Providing Connections to a Jewish Value

Providing Connections to a Jewish Value

Providing Connections to a Jewish Value

Every day at preschool is full of Jewish values – treating each other kindly, caring for the earth, being responsible. In February, with Rabbi Weiner’s help, we focused on tzedakah at Tot Shabbat. He shares more with us here:

“The Jewish concept of tzedakah is more than simply charity—a giving out of “the goodness of one’s heart.”  Tzedakah is rooted in the concept of tzedek—of justice and righteousness.  The lesson is clear:  We Jews are obligated to give|to those in need to attain the kind of economic parity that is the foundation of human dignity and the realization of divine vision.”

During that Tot Shabbat, we explained that the tzedakah money we collected would be used to purchase dental items for the homeless women who sleep at our homeless shelter in Seattle. The following week, JRM’s 3 & 4-year-old classes went on a walking field trip to local stores, where the children each selected 2 toothbrushes, 2 dental flosses, and 2 tubes of toothpaste. At the following Tot Shabbat, the children were very proud to tell Rabbi Weiner what they had bought and for whom the dental supplies were purchased.

Rabbi Aaron Meyer, who leads Temple’s Social Justice program, provides insight for parents and teachers into the importance of this lesson at the preschool, tying the dental hygiene items they purchased to the duty to care for one’s body.
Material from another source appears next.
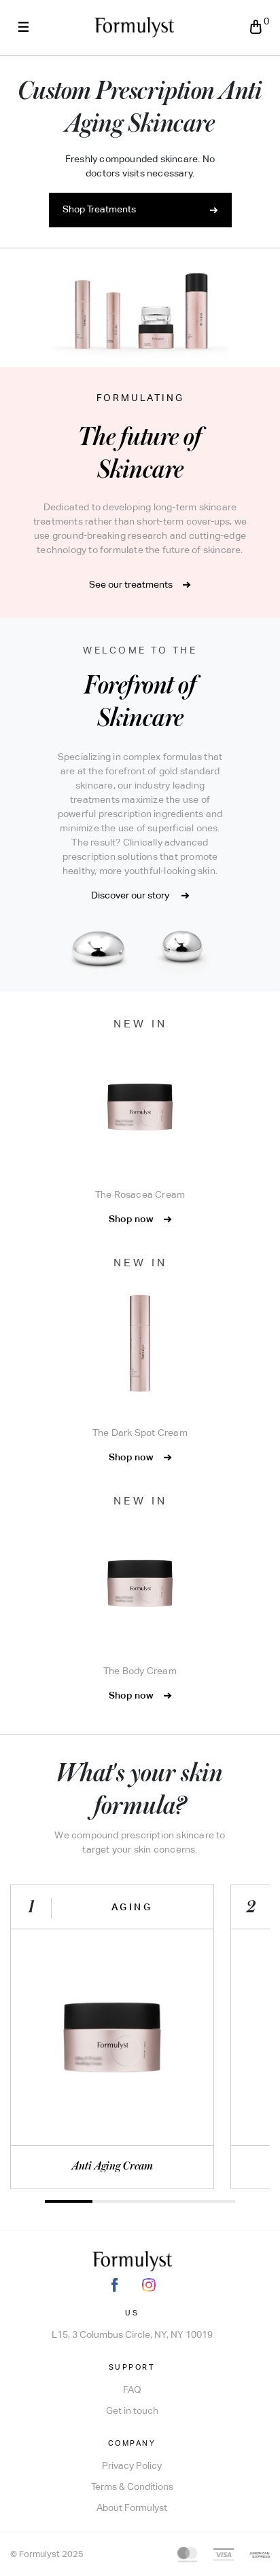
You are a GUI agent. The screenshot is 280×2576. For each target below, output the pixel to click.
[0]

“Hillel, an early rabbinic sage, finished teaching a class and took leave of his students. His students asked: ‘Where are you going?’ He answered: ‘To perform a mitzvah: to take a bath in the bathhouse.’ His students said: ‘How is this a mitzvah?’ His answer was in the form of a parable: ‘Statues erected to kings in the theaters and circuses are washed and scrubbed by those in charge of them…how much more should we, who have been created in God’s image and likeness, take care of our bodies.”

“Jews have a responsibility to care for our bodies, from seeking medical treatment to brushing and flossing our teeth. As we recognize divinity in every human being, this obligation also extends to our friends and neighbors. Together we have collected Tzedakah, righteous giving, to purchase needed hygiene supplies for women hosted at Temple’s overnight women’s shelter. With your help, we have enabled these cherished members of our community to perform the same self-care we often take for granted.”

At JRM we strive to include the Jewish values and traditions into the daily fabric of our classrooms. We believe it is crucial to teach our children that how we treat others is important: That even the smallest act of kindness can make a world of difference.